People who are at risk for ventilatory problems may need to monitor their oxygen levels using a device called an oximeter… “When vital capacity is less then 1.5 liters, we teach the patient how to ‘stack breaths’ using an Ambu bag (or a ventilator if one is already being used).” An Ambu bag has a mask that fits over the mouth and nose and a flexible bag that forces air into the lungs when it’s squeezed. It’s a sort of handheld ventilator.
“What air stacking involves is taking a breath and holding it, and taking a second breath on top of that and trying to hold that, and putting as much air into the lungs as possible. We then have the patient exhale that air into the spirometer, and that is the patient’s maximum insulation capacity,” or the maximum volume of air that the lungs can hold. “The greater the maximum insufflation capacity, the greater the patient’s ability to cough.”

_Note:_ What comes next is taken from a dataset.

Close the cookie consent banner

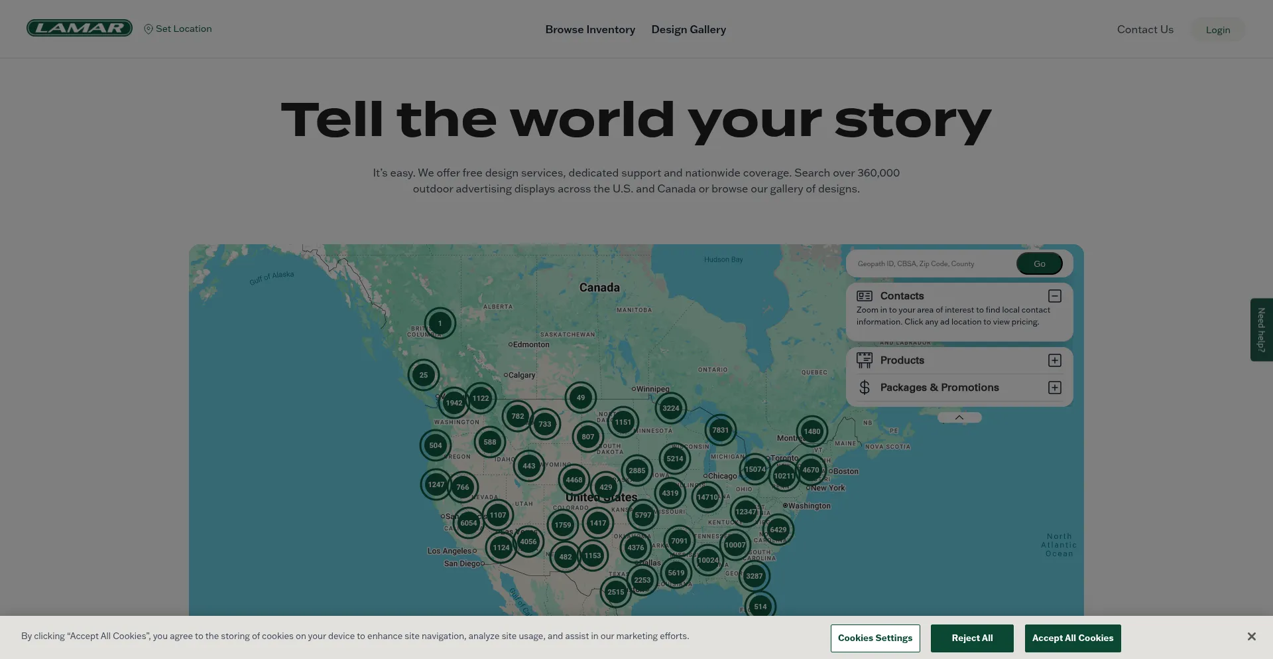pyautogui.click(x=1251, y=636)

Whether the person has the strength to cough is a separate question, addressed by a different test.
“We use a peak cough flow meter and have our patient cough as hard as he can, and we measure the flow of air,” Bach says. Peak flows above 6 liters per second are usually sufficient to prevent mucus plugging. When the flows are lower, manually or mechanically assisted coughing is usually needed during a respiratory infection.

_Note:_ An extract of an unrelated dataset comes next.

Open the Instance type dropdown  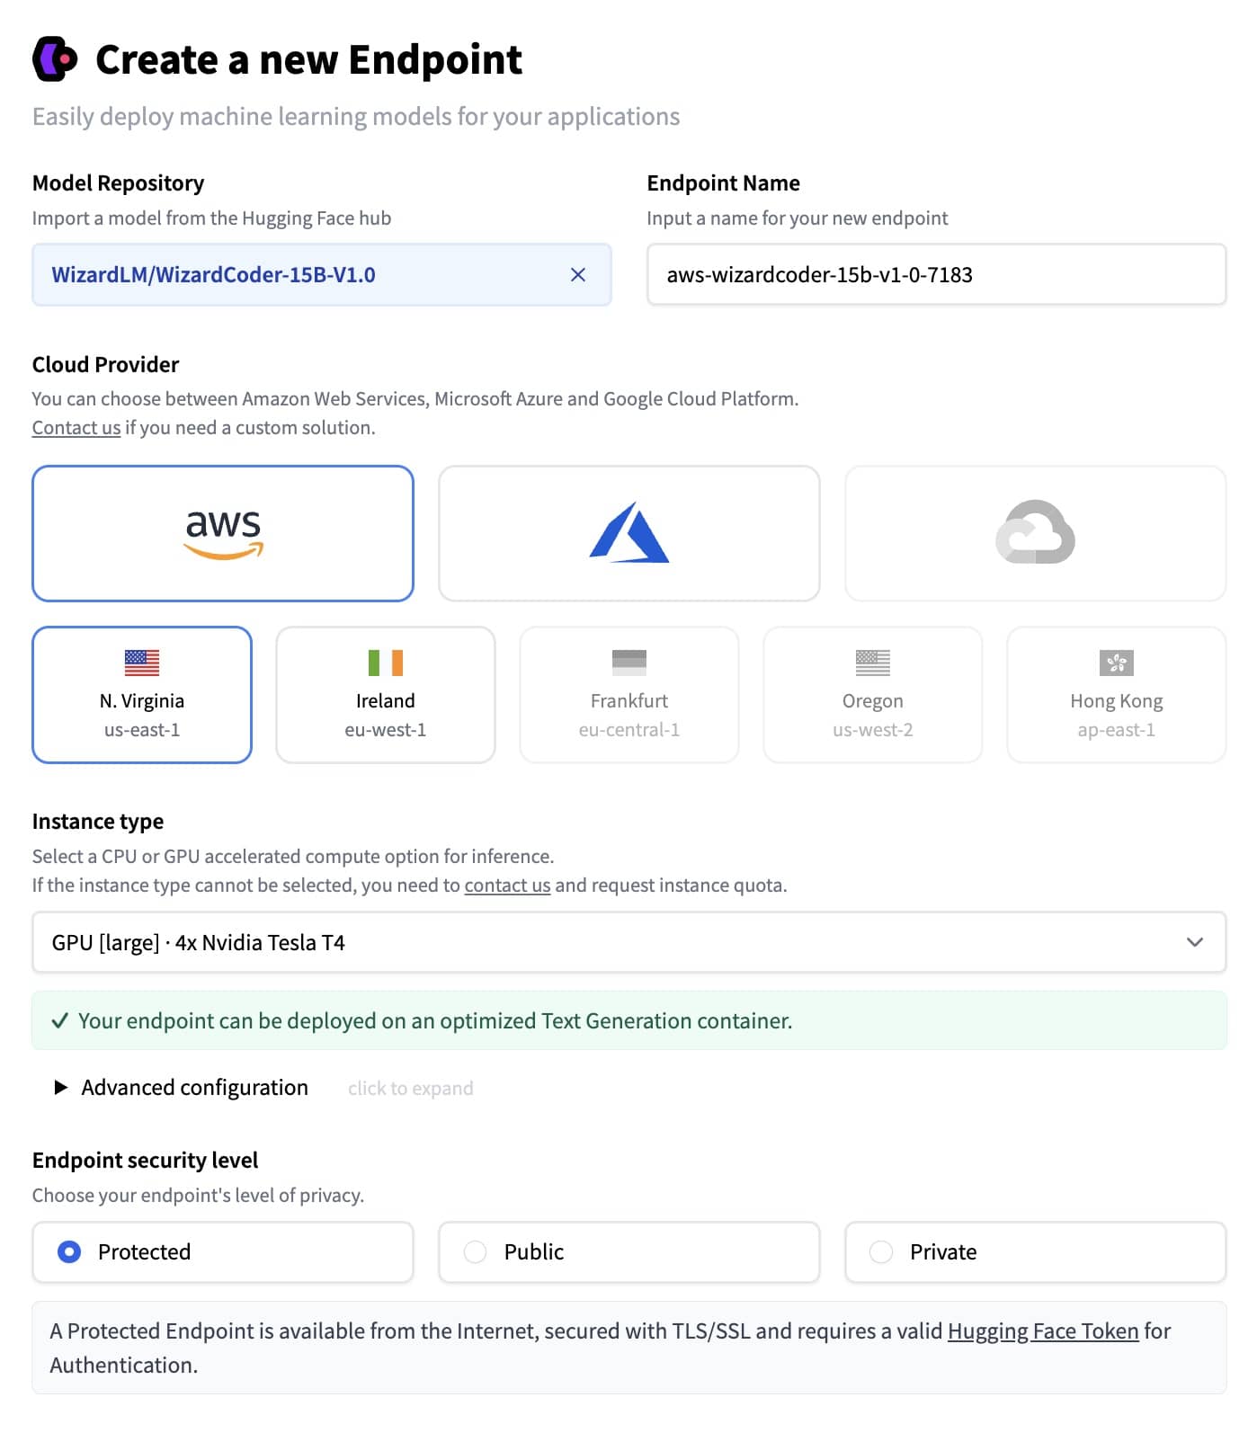(x=629, y=942)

- * Manually assisted cough—The abdominal thrust is the most common type of manually assisted technique. Carter notes, “It’s a technique we teach early on in the course of neuromuscular disease, and it can be quickly learned by any home caregiver.
- * Mechanically assisted cough—If the flows still aren’t sufficient, Bach recommends using a cough machine, such as the In-Exsufflator distributed by Respironics of Pittsburgh. This machine first delivers a deep breath and then, rapidly reverses the pressure to produce the cough.

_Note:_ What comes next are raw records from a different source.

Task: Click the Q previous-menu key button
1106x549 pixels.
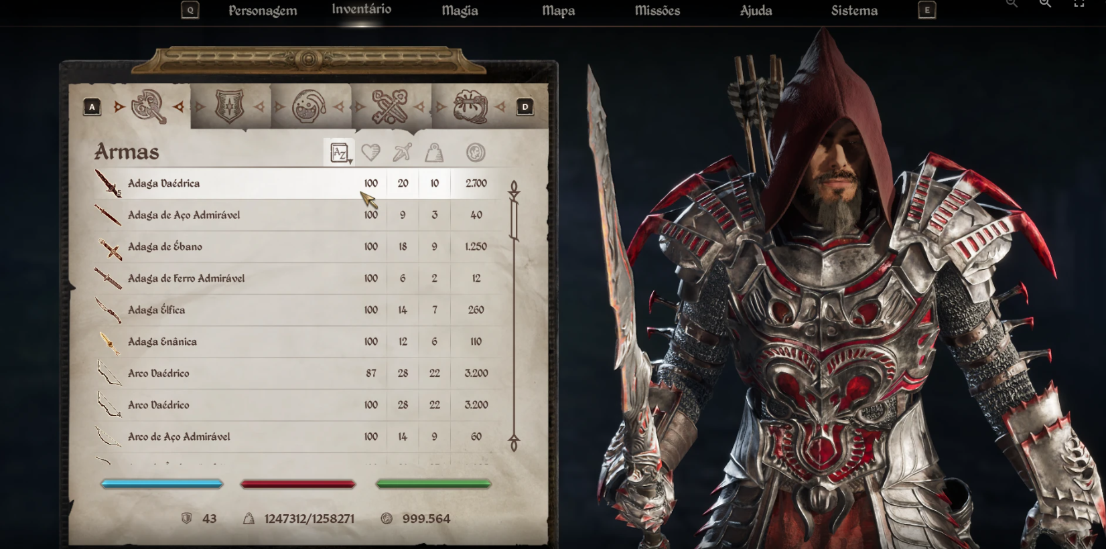Action: (x=190, y=10)
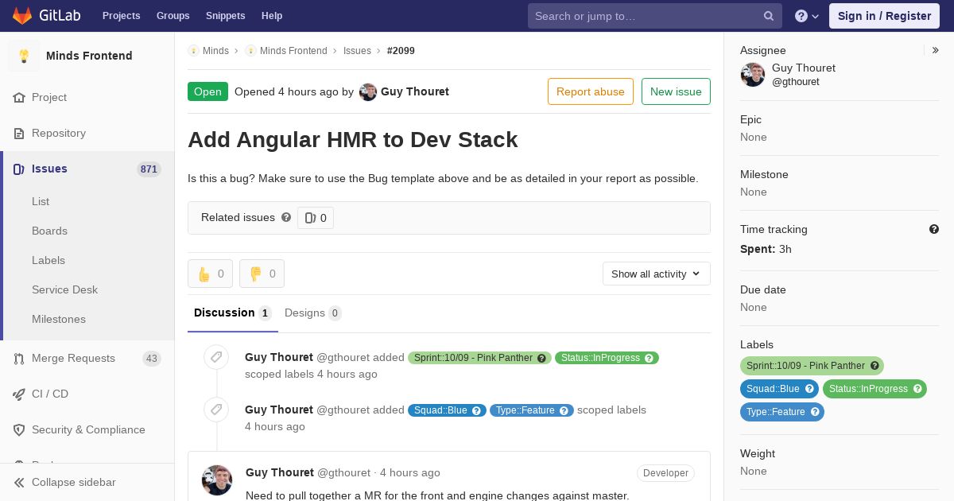Click the Squad::Blue label in sidebar

click(779, 389)
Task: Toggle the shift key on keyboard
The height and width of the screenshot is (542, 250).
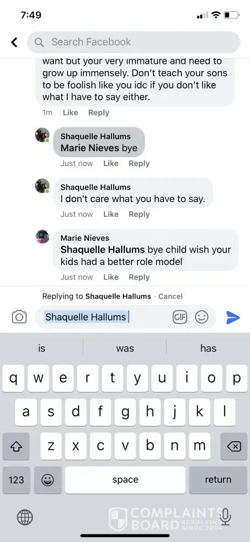Action: tap(16, 446)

- The In-Exsufflator Machine was recommended in AMDA’s December 1997 Newsletter by Dr. J. Clarke McIntosh, a pediatric pulmonologist at the Ruth and Billy Graham Children’s Health Clinic in Asheville, NC:
- “We have…started using the Mechanical In-Exsufflator by Emerson…The technique is simple… Basically the machine has a positive pressure cycle and a negative pressure cycle. You hold a face mask over your mouth and nose, and it gives 2-5 seconds of positive pressure. Then, you switch to negative pressure which basically sucks the secretions out. This could be much better than other maneuvers to assist your cough.”
Finally, Bach recommends that people with neuromuscular disease who are at risk for ventilatory problems use a portable measuring device called an oximeter to monitor the level of oxygen in the blood. “Normal is 95 percent to 98 percent oxygen saturation,” Bach says. “If it falls below that you should be thinking one of two things: there’s a mucus plug or you are under ventilating. If you neglect these problems” he cautions, “you can end up with pneumonia or collapse of your alveoli and develop acute respiratory failure.”